Dataset entries
□ □ □ □ □

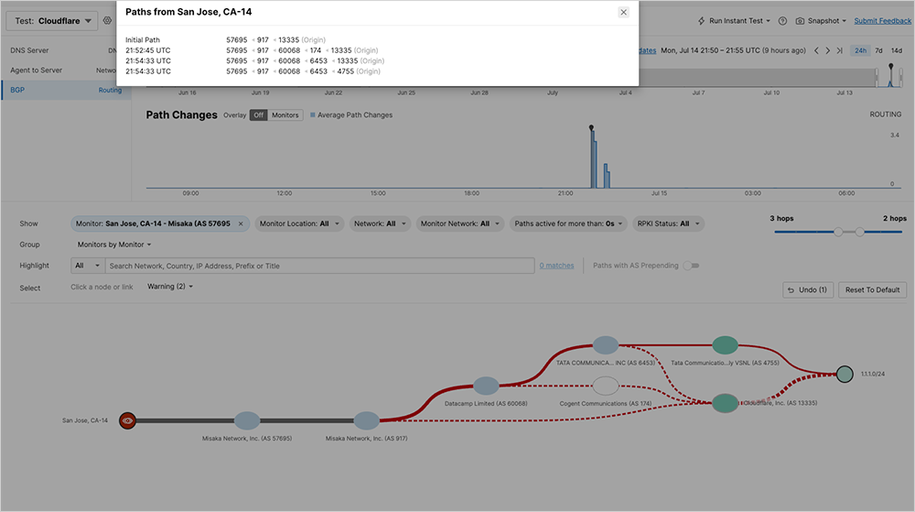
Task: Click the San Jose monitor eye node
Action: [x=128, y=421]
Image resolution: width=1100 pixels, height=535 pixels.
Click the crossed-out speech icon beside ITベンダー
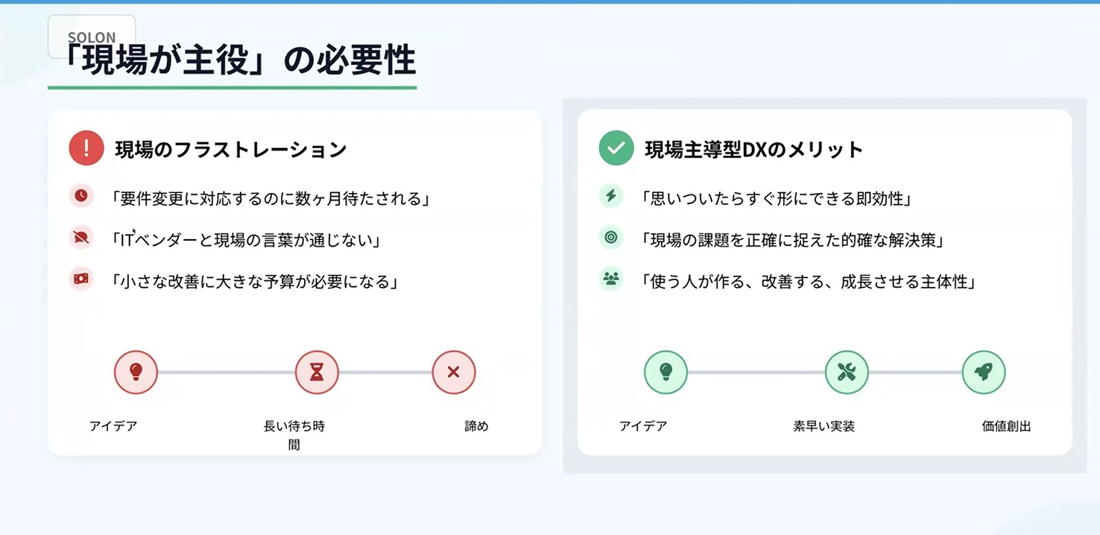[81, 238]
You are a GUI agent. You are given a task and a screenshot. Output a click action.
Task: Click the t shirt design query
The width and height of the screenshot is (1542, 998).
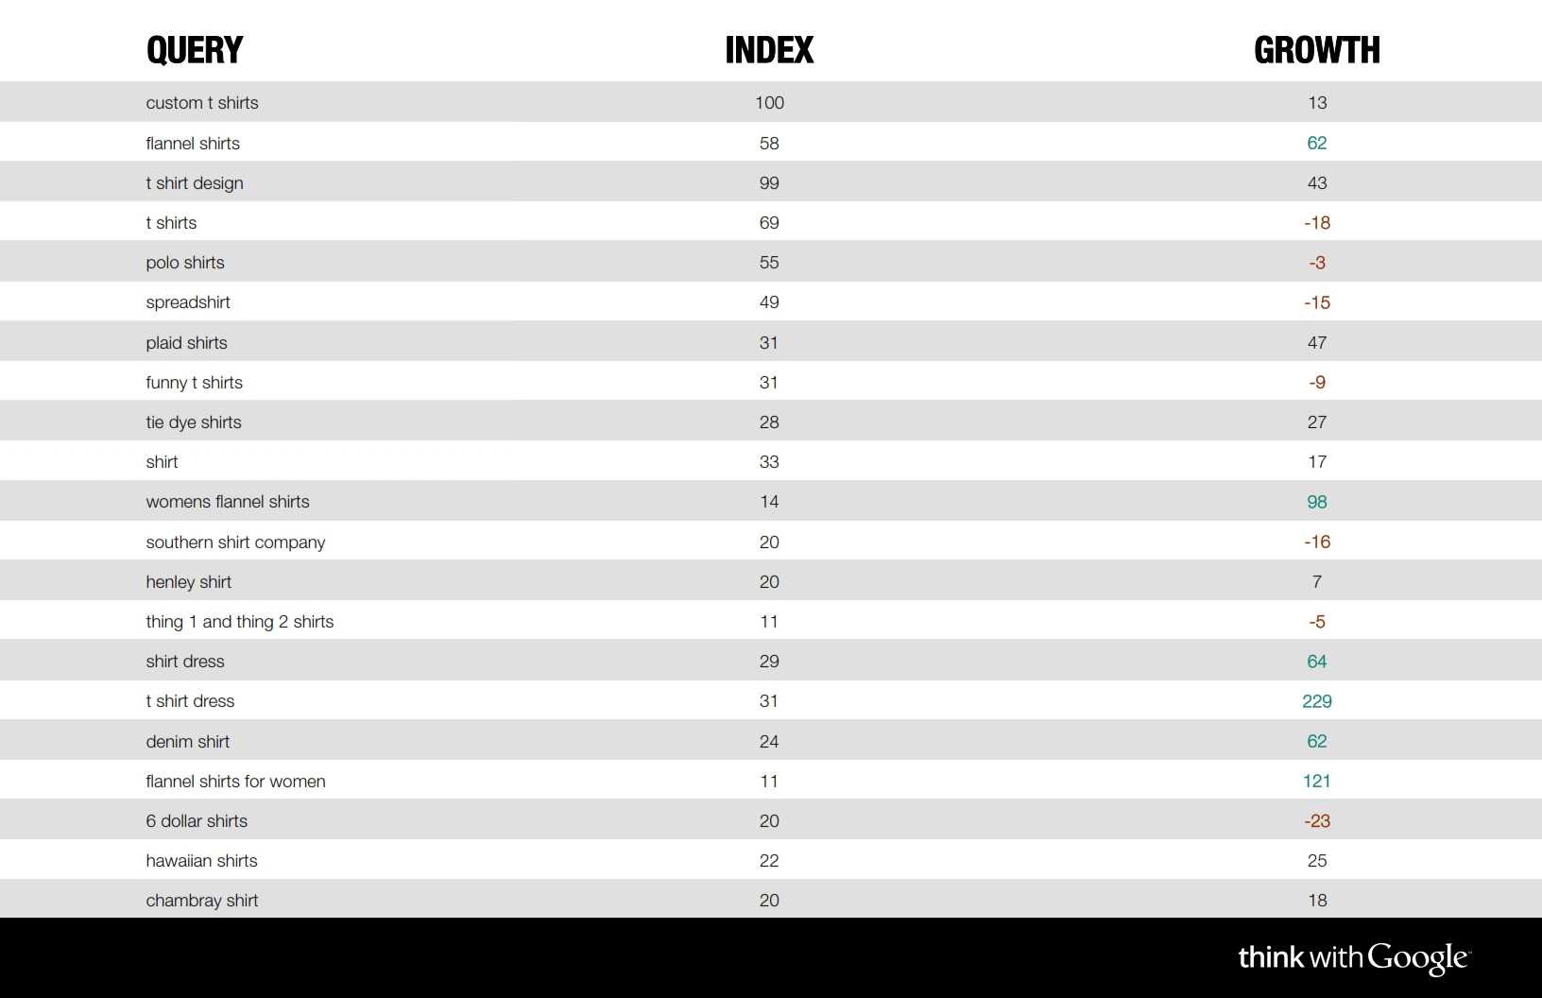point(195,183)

□ □ □ □ □

BRIEF
Could you repeat exactly the lines from the one containing "Image resolution: width=1100" to the last line of the records, both included, and leave out every picture?

SOLUTION TO THE EXERCISE
Image resolution: width=1100 pixels, height=535 pixels.
Click the crossed-out speech icon beside ITベンダー
[81, 238]
You are a GUI agent. You are given a task and a screenshot. Output a click action.
Task: Click the t shirt design query
The width and height of the screenshot is (1542, 998).
point(195,183)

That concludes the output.